They had a lovely curriculum, but without a solid understanding of the principles, they weren’t able to make the most of it. This is why, from its inception, AmblesideOnline has stressed that curriculum is not enough:

Before getting to the nuts and bolts, we’d like to emphasize that our confidence in Charlotte Mason’s method and the philosophy behind it is what prompted us to put this curriculum online. But this curriculum is only one tool and was never intended to replace your understanding of the principles behind a CM education, what its goals are, how it works. Without the understanding of Charlotte Mason’s vision, even a curriculum like AmblesideOnline won’t give your children a CM education. It will just be another booklist, a collection of texts and subjects to mark off a checklist. We designed this curriculum so that, instead of spending your time trying to figure out the best CM-quality living books to use, your children can jump into their schooling right away and you will be freed from the burden of trying to create your own CM curriculum, so you can spend your time familiarizing yourself with Charlotte’s Mason’s vision for raising broad-minded, thinking children who are as concerned about their duty to others, as they are their own rights.

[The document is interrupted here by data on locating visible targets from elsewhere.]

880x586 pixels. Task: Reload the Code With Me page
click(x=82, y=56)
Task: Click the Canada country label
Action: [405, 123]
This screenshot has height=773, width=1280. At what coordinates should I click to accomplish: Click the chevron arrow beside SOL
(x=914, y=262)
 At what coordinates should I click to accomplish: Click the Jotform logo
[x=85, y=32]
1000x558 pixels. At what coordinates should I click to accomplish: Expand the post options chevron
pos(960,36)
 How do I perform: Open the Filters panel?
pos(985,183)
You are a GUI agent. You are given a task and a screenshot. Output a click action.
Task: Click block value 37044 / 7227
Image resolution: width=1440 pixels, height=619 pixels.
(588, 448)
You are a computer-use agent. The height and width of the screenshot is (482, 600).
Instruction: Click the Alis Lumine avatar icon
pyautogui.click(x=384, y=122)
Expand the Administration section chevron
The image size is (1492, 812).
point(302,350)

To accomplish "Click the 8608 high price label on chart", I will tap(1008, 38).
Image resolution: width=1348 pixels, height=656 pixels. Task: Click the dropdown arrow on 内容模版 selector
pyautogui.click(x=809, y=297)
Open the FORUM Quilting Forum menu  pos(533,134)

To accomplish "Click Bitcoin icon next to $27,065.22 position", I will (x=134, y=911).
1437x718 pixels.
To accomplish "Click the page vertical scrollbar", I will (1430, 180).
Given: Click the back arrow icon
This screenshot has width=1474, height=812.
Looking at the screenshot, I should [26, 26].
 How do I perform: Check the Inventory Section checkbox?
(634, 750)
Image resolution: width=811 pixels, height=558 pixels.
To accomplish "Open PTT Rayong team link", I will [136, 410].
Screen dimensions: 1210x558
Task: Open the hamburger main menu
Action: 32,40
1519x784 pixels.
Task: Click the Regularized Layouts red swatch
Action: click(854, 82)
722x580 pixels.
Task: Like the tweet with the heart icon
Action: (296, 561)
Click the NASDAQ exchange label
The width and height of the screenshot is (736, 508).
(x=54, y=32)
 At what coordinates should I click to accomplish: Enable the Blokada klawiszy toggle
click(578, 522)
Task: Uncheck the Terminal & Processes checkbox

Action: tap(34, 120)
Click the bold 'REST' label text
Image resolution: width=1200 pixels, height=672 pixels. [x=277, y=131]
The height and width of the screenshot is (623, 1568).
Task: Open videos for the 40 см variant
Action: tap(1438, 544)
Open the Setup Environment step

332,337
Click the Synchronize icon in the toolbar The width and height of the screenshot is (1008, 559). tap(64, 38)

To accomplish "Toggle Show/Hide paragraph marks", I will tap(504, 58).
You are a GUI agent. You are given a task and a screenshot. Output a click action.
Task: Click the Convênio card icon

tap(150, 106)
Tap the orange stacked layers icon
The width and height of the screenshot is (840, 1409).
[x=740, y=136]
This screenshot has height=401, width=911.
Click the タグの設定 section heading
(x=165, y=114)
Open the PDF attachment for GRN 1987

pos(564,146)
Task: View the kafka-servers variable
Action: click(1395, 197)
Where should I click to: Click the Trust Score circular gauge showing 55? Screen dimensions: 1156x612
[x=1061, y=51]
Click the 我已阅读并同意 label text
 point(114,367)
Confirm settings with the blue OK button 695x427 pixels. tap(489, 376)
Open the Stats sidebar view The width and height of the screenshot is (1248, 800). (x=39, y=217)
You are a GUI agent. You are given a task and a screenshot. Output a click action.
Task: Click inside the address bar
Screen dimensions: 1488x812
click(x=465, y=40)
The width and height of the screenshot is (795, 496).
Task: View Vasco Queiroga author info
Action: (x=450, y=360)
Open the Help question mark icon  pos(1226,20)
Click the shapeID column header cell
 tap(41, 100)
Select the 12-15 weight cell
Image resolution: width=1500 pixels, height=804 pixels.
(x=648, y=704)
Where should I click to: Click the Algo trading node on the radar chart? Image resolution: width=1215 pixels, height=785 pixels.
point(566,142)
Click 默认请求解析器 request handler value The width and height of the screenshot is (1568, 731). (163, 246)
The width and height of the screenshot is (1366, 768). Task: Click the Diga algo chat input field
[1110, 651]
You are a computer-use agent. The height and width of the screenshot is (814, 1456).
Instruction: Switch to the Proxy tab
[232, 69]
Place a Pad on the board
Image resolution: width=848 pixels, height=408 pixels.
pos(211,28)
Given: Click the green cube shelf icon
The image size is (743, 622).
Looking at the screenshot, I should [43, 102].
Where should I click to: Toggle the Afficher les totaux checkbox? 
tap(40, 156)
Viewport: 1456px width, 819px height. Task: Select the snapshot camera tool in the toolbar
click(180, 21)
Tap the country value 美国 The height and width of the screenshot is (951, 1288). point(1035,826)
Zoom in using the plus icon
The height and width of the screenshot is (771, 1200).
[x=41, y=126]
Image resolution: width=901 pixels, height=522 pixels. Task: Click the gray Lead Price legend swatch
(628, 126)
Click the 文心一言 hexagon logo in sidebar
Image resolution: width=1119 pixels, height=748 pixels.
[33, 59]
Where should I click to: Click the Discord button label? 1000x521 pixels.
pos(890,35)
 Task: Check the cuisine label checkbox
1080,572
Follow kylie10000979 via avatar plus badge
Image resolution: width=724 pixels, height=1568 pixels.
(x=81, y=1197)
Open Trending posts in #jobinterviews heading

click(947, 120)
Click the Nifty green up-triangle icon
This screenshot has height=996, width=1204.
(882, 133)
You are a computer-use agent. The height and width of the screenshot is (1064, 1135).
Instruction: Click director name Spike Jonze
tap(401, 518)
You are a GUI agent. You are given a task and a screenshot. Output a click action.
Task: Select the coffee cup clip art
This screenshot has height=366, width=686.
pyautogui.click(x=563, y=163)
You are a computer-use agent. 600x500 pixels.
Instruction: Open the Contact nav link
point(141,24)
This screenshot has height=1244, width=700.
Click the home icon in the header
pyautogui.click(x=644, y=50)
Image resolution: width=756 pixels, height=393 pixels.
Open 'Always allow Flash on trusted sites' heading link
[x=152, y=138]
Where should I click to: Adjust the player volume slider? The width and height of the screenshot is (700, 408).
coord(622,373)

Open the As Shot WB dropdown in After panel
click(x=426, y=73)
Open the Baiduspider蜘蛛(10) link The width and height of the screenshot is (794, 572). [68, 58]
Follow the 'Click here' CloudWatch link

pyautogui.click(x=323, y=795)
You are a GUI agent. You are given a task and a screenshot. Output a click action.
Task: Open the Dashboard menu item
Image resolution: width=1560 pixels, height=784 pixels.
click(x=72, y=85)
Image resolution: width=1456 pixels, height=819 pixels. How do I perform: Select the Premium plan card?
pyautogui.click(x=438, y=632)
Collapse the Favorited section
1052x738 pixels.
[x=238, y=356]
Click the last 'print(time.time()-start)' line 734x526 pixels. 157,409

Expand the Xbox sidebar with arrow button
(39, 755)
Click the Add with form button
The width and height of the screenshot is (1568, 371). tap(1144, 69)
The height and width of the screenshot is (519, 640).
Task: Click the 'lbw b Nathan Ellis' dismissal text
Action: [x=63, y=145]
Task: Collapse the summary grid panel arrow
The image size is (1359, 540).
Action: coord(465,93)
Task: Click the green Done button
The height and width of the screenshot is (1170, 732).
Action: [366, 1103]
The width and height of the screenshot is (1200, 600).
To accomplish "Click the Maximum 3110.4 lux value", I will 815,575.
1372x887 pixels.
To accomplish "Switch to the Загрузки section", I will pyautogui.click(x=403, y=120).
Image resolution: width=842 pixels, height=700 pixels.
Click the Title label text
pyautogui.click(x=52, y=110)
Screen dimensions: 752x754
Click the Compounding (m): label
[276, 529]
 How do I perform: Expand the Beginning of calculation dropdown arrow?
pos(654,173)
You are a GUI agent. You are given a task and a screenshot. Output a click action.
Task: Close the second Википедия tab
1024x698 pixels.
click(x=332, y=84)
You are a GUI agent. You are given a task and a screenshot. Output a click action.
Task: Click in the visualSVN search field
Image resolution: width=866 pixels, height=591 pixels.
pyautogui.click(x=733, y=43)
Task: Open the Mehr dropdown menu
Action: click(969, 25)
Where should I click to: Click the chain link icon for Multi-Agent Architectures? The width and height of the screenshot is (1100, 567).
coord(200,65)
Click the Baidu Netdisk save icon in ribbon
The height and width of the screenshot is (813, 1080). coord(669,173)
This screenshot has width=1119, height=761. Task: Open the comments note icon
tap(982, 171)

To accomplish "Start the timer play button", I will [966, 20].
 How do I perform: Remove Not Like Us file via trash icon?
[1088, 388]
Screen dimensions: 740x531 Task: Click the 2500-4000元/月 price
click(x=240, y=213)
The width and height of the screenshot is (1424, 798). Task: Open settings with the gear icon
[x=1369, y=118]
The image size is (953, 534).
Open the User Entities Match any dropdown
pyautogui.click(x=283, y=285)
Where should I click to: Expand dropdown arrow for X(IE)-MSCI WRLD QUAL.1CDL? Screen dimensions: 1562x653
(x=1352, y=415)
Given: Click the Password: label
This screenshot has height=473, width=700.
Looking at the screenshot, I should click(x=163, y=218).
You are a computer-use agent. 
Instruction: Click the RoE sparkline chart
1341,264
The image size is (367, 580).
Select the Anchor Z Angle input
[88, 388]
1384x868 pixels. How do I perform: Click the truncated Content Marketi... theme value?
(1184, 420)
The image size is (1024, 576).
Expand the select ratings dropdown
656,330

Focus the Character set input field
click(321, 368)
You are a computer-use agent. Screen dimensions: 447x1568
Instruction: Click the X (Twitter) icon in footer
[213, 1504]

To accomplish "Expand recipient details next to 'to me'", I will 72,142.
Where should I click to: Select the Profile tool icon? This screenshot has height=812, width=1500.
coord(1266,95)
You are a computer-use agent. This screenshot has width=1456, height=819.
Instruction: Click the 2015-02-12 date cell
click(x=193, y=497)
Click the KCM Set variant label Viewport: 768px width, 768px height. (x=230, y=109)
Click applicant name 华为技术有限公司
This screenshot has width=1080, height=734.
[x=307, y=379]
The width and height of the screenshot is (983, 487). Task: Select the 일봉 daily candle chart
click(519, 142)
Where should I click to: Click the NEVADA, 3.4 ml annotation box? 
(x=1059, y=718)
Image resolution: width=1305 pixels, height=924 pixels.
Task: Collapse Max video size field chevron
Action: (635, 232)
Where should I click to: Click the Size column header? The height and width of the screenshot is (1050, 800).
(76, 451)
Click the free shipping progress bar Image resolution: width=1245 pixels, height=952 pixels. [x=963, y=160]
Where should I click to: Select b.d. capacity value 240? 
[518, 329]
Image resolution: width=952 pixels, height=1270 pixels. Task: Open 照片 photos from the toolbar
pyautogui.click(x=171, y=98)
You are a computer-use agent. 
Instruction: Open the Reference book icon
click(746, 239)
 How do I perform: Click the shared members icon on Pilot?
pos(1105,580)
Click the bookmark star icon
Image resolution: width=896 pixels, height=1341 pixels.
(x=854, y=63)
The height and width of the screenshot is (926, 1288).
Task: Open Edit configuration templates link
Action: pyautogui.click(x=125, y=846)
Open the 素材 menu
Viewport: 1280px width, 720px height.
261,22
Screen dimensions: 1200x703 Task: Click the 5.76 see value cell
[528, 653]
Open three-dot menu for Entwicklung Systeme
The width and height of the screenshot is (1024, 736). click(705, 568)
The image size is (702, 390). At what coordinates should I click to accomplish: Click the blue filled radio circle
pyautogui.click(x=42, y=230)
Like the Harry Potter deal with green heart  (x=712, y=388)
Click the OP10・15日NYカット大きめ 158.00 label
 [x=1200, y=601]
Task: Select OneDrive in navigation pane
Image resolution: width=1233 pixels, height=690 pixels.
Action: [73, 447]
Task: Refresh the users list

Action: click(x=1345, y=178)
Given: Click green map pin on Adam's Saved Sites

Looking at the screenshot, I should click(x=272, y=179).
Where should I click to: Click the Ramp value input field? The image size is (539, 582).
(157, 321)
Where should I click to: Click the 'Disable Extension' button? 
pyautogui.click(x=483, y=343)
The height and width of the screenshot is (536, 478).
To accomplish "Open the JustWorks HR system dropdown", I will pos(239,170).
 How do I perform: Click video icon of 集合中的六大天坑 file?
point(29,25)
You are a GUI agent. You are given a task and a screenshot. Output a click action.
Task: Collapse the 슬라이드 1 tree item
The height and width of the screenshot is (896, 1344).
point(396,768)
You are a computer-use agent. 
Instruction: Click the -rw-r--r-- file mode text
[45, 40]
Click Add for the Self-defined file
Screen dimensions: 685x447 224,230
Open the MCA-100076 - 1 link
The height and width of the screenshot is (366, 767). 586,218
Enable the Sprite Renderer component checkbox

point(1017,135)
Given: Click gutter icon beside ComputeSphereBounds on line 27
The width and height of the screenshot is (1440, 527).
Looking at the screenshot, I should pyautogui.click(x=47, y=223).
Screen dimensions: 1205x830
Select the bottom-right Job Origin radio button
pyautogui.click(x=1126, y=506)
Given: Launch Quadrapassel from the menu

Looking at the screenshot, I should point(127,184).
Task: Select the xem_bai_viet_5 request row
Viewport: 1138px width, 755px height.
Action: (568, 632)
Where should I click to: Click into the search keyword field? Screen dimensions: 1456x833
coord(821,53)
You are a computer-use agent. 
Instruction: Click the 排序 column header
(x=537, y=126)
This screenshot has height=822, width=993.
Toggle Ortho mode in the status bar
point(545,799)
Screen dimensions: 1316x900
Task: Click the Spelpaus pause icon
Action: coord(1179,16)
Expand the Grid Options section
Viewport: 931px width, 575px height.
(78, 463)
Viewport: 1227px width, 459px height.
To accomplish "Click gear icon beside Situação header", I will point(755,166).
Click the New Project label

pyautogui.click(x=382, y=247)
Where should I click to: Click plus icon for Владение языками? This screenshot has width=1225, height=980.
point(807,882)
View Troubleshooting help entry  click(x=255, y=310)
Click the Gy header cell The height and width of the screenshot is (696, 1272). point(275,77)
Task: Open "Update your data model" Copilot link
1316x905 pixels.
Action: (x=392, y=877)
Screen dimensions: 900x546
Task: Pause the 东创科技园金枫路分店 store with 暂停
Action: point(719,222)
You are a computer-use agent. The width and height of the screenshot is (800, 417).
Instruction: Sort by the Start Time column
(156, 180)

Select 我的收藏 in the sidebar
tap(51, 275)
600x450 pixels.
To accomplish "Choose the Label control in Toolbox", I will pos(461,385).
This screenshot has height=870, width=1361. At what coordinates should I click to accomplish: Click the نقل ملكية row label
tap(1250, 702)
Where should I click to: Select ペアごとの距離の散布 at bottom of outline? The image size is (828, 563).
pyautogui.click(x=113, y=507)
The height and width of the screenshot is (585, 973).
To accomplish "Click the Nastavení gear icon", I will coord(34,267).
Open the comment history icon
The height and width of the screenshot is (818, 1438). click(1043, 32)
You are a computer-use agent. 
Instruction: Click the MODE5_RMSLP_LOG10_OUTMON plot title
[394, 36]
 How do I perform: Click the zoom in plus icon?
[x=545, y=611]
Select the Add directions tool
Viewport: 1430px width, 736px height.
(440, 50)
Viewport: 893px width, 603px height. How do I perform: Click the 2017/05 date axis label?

Now we come to the actual point of this post. There was a remedy for these difficulties, and I suspect you can guess what it is. Since they lacked understanding of the principles, they needed to read Charlotte Mason’s own writing for themselves—to let her teach them the philosophy that governs the methods. The suggestion was given to them to read a volume, and then to read that same volume again and again. That’s A—just one—volume. Either Home Education or School Education are suggested (because these were schools, not parents). This advice was given early in 1925, and A Philosophy of Education was published later that year, so I’m going to add my opinion that it would serve the same purpose.

But what I want to underscore is the suggestion that reading just one volume is enough to give you the background philosophy so that you can implement the methods well. If you’ve read Charlotte Mason, you aren’t going to be asking children to narrate by parroting verbatim. You’ll know why Plutarch is a worthwhile addition to the program. You won’t neglect outdoor time for the children to make their own nature observations. If one carefully-selected volume is enough to prepare a teacher to teach a classroom full of students using PNEU/CM methods, then it is enough for us.

From the Pamphlet “Notes for the Conference of July 18th, 1925 on P.N.E.U. Methods”:

Here, of course, we go to the very root of the matter, and here it is most necessary for teachers to have a firm hold upon Miss Mason’s own teaching, for the tradition of elementary school and training college is all the other way.

It should be said at once that no teacher can hope to get out of the programmes and the method all that can be got, unless he reads and re-reads what Miss Mason herself has said about them. As I have said before, a copy of School Education or Home Education should be in every school, and should be in constant use.

(emphasis added)

There has been an increase of interest in Charlotte Mason and her methods, and that is a very good thing. I’ve been thinking about the best way for new practitioners to really apprehend the methods. Blog posts or podcasts are too short or too difficult to re-access to really give you a comprehensive understanding of the principles. Everyone suggests “reading the volumes”—and I’m going to suggest that, too! But if you are a busy homeschool mom with several children, those six volumes are seriously daunting. As soon as you plunge into the first one, you’re going to realize that this is not light reading, and the idea of making it through all six volumes is going to seem like an insurmountable hill of difficulty.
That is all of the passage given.